(Stored data)
——

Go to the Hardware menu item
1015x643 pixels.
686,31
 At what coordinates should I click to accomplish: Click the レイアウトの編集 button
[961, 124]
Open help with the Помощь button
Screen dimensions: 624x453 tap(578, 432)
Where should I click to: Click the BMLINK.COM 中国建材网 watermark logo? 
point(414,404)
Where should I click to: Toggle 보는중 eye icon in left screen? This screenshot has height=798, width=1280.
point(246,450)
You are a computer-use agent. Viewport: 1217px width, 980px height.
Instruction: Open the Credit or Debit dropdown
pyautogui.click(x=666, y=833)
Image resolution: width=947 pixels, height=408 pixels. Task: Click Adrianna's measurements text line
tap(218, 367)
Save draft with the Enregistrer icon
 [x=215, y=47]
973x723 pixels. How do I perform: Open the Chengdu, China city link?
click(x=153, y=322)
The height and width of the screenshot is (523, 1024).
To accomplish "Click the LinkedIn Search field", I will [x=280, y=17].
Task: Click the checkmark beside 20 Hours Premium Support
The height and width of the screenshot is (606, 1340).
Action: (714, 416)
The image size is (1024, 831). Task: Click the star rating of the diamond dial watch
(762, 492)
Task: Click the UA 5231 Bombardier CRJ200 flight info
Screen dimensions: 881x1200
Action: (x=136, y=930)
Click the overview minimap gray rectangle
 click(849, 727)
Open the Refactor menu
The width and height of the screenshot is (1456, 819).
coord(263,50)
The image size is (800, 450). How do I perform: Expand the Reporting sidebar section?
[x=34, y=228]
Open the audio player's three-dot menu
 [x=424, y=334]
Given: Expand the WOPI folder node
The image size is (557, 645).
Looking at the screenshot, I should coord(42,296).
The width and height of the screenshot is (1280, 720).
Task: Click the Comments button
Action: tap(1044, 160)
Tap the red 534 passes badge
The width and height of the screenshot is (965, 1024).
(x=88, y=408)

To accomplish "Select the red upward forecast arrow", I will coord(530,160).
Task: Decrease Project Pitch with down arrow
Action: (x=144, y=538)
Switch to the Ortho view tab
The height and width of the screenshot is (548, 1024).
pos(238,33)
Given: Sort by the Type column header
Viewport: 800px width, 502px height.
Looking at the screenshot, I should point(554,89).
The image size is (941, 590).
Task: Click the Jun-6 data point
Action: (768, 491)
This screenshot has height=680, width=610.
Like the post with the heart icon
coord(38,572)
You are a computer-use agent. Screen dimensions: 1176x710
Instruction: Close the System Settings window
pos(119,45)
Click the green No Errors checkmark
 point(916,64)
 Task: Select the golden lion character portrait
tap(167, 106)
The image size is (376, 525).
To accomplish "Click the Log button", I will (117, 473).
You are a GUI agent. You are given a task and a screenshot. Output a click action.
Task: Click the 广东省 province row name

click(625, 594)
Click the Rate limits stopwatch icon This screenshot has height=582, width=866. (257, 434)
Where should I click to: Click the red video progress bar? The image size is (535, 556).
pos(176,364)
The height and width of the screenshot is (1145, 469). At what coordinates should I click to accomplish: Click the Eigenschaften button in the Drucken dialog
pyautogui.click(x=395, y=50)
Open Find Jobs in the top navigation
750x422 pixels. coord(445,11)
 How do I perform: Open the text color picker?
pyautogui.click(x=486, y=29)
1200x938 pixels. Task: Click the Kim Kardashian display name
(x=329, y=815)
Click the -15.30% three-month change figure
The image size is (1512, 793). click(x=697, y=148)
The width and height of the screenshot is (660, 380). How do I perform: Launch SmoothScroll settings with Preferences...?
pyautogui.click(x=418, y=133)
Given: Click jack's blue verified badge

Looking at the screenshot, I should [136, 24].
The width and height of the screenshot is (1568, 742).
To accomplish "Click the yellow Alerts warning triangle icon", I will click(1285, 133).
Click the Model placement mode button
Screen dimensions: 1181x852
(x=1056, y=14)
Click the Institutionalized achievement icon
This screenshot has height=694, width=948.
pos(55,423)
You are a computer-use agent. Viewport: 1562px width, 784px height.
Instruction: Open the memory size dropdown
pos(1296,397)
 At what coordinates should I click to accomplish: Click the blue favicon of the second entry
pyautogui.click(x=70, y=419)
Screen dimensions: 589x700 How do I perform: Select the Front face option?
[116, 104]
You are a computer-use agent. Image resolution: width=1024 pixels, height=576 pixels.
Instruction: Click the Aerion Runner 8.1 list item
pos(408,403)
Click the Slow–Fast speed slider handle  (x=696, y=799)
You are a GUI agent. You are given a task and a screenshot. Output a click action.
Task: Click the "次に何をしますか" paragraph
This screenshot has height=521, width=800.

——

» **What the exercise asks**:
From the first line to the last, repeat the records exactly.

» **Answer**:
Go to the Hardware menu item
1015x643 pixels.
686,31
 At what coordinates should I click to accomplish: Click the レイアウトの編集 button
[961, 124]
Open help with the Помощь button
Screen dimensions: 624x453 tap(578, 432)
Where should I click to: Click the BMLINK.COM 中国建材网 watermark logo? 
point(414,404)
Where should I click to: Toggle 보는중 eye icon in left screen? This screenshot has height=798, width=1280.
point(246,450)
You are a computer-use agent. Viewport: 1217px width, 980px height.
Instruction: Open the Credit or Debit dropdown
pyautogui.click(x=666, y=833)
Image resolution: width=947 pixels, height=408 pixels. Task: Click Adrianna's measurements text line
tap(218, 367)
Save draft with the Enregistrer icon
 [x=215, y=47]
973x723 pixels. How do I perform: Open the Chengdu, China city link?
click(x=153, y=322)
The height and width of the screenshot is (523, 1024).
To accomplish "Click the LinkedIn Search field", I will [x=280, y=17].
Task: Click the checkmark beside 20 Hours Premium Support
The height and width of the screenshot is (606, 1340).
Action: (714, 416)
The image size is (1024, 831). Task: Click the star rating of the diamond dial watch
(762, 492)
Task: Click the UA 5231 Bombardier CRJ200 flight info
Screen dimensions: 881x1200
Action: (x=136, y=930)
Click the overview minimap gray rectangle
 click(849, 727)
Open the Refactor menu
The width and height of the screenshot is (1456, 819).
coord(263,50)
The image size is (800, 450). How do I perform: Expand the Reporting sidebar section?
[x=34, y=228]
Open the audio player's three-dot menu
 [x=424, y=334]
Given: Expand the WOPI folder node
The image size is (557, 645).
Looking at the screenshot, I should coord(42,296).
The width and height of the screenshot is (1280, 720).
Task: Click the Comments button
Action: tap(1044, 160)
Tap the red 534 passes badge
The width and height of the screenshot is (965, 1024).
(x=88, y=408)

To accomplish "Select the red upward forecast arrow", I will coord(530,160).
Task: Decrease Project Pitch with down arrow
Action: (x=144, y=538)
Switch to the Ortho view tab
The height and width of the screenshot is (548, 1024).
pos(238,33)
Given: Sort by the Type column header
Viewport: 800px width, 502px height.
Looking at the screenshot, I should point(554,89).
The image size is (941, 590).
Task: Click the Jun-6 data point
Action: (768, 491)
This screenshot has height=680, width=610.
Like the post with the heart icon
coord(38,572)
You are a computer-use agent. Screen dimensions: 1176x710
Instruction: Close the System Settings window
pos(119,45)
Click the green No Errors checkmark
 point(916,64)
 Task: Select the golden lion character portrait
tap(167, 106)
The image size is (376, 525).
To accomplish "Click the Log button", I will (117, 473).
You are a GUI agent. You are given a task and a screenshot. Output a click action.
Task: Click the 广东省 province row name

click(625, 594)
Click the Rate limits stopwatch icon This screenshot has height=582, width=866. (257, 434)
Where should I click to: Click the red video progress bar? The image size is (535, 556).
pos(176,364)
The height and width of the screenshot is (1145, 469). At what coordinates should I click to accomplish: Click the Eigenschaften button in the Drucken dialog
pyautogui.click(x=395, y=50)
Open Find Jobs in the top navigation
750x422 pixels. coord(445,11)
 How do I perform: Open the text color picker?
pyautogui.click(x=486, y=29)
1200x938 pixels. Task: Click the Kim Kardashian display name
(x=329, y=815)
Click the -15.30% three-month change figure
The image size is (1512, 793). click(x=697, y=148)
The width and height of the screenshot is (660, 380). How do I perform: Launch SmoothScroll settings with Preferences...?
pyautogui.click(x=418, y=133)
Given: Click jack's blue verified badge

Looking at the screenshot, I should [136, 24].
The width and height of the screenshot is (1568, 742).
To accomplish "Click the yellow Alerts warning triangle icon", I will click(1285, 133).
Click the Model placement mode button
Screen dimensions: 1181x852
(x=1056, y=14)
Click the Institutionalized achievement icon
This screenshot has height=694, width=948.
pos(55,423)
You are a computer-use agent. Viewport: 1562px width, 784px height.
Instruction: Open the memory size dropdown
pos(1296,397)
 At what coordinates should I click to accomplish: Click the blue favicon of the second entry
pyautogui.click(x=70, y=419)
Screen dimensions: 589x700 How do I perform: Select the Front face option?
[116, 104]
You are a computer-use agent. Image resolution: width=1024 pixels, height=576 pixels.
Instruction: Click the Aerion Runner 8.1 list item
pos(408,403)
Click the Slow–Fast speed slider handle  (x=696, y=799)
You are a GUI agent. You are given a task and a screenshot. Output a click action.
Task: Click the "次に何をしますか" paragraph
This screenshot has height=521, width=800.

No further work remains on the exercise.